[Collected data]

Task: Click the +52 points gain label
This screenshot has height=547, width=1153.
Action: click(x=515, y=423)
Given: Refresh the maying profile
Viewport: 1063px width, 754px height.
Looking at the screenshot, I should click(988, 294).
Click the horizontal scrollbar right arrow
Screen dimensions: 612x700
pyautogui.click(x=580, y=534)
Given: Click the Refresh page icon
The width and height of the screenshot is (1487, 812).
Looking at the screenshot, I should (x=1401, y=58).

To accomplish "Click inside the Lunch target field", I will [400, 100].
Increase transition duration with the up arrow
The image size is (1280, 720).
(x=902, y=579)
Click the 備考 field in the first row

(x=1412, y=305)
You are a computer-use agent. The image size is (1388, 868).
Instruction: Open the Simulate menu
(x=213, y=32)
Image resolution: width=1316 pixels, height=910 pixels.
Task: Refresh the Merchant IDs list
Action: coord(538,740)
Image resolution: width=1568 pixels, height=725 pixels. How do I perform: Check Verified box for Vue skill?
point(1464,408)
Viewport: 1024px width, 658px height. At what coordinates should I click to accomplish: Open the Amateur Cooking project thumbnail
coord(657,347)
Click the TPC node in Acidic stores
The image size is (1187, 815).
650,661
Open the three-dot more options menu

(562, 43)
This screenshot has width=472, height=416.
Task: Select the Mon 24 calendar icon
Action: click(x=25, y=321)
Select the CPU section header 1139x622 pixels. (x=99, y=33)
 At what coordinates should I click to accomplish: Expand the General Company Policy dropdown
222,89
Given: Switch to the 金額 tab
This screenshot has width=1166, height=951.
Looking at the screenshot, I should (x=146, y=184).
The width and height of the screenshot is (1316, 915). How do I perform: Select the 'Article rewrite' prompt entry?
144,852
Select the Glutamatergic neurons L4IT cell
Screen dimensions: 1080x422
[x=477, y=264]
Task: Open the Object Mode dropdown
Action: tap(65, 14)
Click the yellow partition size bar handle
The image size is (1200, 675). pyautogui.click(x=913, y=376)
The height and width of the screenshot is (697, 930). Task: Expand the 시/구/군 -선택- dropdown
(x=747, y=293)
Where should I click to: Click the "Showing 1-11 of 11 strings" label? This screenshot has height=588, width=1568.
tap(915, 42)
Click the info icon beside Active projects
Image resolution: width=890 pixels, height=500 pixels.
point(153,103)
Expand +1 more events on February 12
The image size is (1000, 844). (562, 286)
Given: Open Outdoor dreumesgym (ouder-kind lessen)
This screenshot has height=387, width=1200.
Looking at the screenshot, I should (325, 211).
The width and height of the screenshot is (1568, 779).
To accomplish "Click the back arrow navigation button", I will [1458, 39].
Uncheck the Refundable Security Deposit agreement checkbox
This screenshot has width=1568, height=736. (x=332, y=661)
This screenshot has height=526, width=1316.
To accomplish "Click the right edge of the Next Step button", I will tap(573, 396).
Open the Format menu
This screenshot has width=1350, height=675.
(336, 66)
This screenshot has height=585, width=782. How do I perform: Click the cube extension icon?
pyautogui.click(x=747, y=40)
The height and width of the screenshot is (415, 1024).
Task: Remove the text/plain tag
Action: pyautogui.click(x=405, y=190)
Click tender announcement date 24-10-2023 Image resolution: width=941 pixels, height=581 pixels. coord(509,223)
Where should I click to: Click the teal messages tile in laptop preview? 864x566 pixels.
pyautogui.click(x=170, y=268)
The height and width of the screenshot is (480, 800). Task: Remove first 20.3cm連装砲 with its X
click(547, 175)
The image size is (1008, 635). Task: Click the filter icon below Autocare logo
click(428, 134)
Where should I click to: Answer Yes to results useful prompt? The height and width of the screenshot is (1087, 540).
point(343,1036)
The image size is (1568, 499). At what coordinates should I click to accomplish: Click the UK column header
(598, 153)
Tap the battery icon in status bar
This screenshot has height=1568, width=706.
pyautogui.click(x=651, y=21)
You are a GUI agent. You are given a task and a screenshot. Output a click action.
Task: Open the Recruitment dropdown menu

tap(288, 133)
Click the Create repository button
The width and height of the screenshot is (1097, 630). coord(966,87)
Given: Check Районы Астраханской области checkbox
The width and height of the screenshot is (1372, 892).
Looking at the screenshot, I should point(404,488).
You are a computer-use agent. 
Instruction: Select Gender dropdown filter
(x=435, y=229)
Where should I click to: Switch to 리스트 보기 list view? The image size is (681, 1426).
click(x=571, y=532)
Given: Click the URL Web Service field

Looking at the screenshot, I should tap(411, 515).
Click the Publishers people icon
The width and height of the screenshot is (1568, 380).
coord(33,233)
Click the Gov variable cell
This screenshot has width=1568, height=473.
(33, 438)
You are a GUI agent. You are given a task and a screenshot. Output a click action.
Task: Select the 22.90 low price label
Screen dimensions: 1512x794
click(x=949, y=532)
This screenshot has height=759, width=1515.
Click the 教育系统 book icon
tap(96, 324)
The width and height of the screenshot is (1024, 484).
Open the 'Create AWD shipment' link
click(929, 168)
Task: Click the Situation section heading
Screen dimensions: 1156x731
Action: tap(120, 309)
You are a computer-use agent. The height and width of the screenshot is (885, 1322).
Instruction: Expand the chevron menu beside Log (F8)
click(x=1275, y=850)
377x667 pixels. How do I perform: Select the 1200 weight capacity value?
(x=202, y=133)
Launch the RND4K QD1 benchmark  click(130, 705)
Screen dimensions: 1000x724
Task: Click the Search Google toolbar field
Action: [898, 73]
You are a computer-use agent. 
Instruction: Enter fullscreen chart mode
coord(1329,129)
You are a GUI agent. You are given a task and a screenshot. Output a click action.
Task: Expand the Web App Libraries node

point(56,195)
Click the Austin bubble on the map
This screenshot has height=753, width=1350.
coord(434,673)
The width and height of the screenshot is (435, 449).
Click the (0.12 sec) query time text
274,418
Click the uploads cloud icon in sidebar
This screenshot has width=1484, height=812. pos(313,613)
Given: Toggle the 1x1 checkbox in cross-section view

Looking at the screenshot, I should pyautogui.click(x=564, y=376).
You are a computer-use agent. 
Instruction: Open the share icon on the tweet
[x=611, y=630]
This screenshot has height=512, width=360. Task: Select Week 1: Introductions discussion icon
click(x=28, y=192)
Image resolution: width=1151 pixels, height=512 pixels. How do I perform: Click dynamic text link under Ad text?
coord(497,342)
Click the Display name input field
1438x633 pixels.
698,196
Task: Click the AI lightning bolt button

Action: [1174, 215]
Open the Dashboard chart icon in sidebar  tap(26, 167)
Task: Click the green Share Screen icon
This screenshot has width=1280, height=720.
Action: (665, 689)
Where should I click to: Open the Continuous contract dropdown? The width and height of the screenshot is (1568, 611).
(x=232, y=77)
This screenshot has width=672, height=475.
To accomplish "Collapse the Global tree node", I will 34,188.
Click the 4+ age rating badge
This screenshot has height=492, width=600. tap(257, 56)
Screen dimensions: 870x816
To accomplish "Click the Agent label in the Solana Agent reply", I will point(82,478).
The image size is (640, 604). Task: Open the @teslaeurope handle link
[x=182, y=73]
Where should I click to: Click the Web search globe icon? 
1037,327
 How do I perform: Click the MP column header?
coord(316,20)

:: EXERCISE BRIEF ::
Beginning with the line that has "The width and height of the screenshot is (1568, 380)." and ending with the line that has "The width and height of the screenshot is (1024, 484).", set down the lines above exactly and include no others.

:: EXERCISE SOLUTION ::
The width and height of the screenshot is (1568, 380).
coord(33,233)
Click the Gov variable cell
This screenshot has width=1568, height=473.
(33, 438)
You are a GUI agent. You are given a task and a screenshot. Output a click action.
Task: Select the 22.90 low price label
Screen dimensions: 1512x794
click(x=949, y=532)
This screenshot has height=759, width=1515.
Click the 教育系统 book icon
tap(96, 324)
The width and height of the screenshot is (1024, 484).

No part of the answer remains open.